The basis for the islands and bridges structure was manufactured via lithography and made of gold. As a second step, researchers used screen printing to deposit layers of biofuel materials on top of the anode and cathode dots.

The biofuel cell can stretch and flex, conforming to the human body. (Source: UC San Diego)

The biggest challenge was increasing the cell’s energy density. To increase power density, engineers screen printed a 3D carbon nanotube structure on top the anodes and cathodes. The structure allows engineers to load each anodic dot with more of the enzyme that reacts to lactic acid and silver oxide at the cathode dots.
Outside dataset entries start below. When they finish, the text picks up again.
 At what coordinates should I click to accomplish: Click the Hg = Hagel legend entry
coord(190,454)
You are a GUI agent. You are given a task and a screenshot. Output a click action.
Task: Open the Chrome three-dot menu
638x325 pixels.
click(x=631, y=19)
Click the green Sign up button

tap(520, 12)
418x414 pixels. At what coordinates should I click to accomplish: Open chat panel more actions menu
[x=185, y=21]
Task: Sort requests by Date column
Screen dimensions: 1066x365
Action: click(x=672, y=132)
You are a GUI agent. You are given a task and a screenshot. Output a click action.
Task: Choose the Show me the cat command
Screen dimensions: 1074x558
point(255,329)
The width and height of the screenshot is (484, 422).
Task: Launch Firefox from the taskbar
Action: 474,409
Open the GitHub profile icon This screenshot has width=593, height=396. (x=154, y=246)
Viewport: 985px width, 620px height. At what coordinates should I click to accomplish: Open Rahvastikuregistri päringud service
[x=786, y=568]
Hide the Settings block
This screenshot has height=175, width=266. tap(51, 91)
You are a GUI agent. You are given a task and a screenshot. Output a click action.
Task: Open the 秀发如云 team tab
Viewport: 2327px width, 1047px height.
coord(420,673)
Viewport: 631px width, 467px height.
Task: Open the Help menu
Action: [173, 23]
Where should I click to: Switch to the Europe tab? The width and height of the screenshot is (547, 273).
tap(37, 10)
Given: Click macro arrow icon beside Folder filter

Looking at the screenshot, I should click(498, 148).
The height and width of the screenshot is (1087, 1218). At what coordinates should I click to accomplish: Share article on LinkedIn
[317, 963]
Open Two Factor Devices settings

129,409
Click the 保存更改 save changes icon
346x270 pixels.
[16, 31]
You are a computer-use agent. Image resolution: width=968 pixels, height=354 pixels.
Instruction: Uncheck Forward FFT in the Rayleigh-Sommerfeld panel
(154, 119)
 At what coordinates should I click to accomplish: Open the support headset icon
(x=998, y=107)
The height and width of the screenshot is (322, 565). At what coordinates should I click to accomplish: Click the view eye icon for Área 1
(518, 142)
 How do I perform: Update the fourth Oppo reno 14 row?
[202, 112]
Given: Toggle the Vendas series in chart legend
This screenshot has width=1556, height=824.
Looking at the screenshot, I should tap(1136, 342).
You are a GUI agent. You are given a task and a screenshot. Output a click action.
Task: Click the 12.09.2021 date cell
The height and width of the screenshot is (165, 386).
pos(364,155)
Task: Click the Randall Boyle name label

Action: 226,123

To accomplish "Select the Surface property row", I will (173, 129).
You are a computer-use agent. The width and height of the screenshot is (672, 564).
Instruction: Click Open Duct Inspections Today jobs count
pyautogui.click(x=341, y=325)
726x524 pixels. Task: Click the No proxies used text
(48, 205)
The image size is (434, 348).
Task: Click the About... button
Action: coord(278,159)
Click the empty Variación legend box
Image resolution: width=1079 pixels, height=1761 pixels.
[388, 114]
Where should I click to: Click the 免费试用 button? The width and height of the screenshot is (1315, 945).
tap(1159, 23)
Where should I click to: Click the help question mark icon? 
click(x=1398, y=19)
In addition, the tubes allow easier electron transfer, which improves biofuel cell performance.

For testing, the biofuel cell was connected to a custom DC/DC converter circuit board that evens out the power generated by the fuel cells, which fluctuates with the amount of sweat produced by a user, and turns it into constant power with a constant voltage.

Researchers equipped four subjects with the biofuel cell-board combination and had them exercise on a stationary bike. The subjects were able to power a blue LED for about four minutes.

The team plans future work in two areas. First, the silver oxide used at the cathode is light sensitive and degrades over time. In the long run, researchers will need to find a more stable material.

Also, the concentration of lactic acid in a person’s sweat gets diluted over time. That is why subjects were able to light up an LED for only four minutes while biking. The team is exploring a way to store the energy produced while the concentration of lactate is high enough and then release it gradually.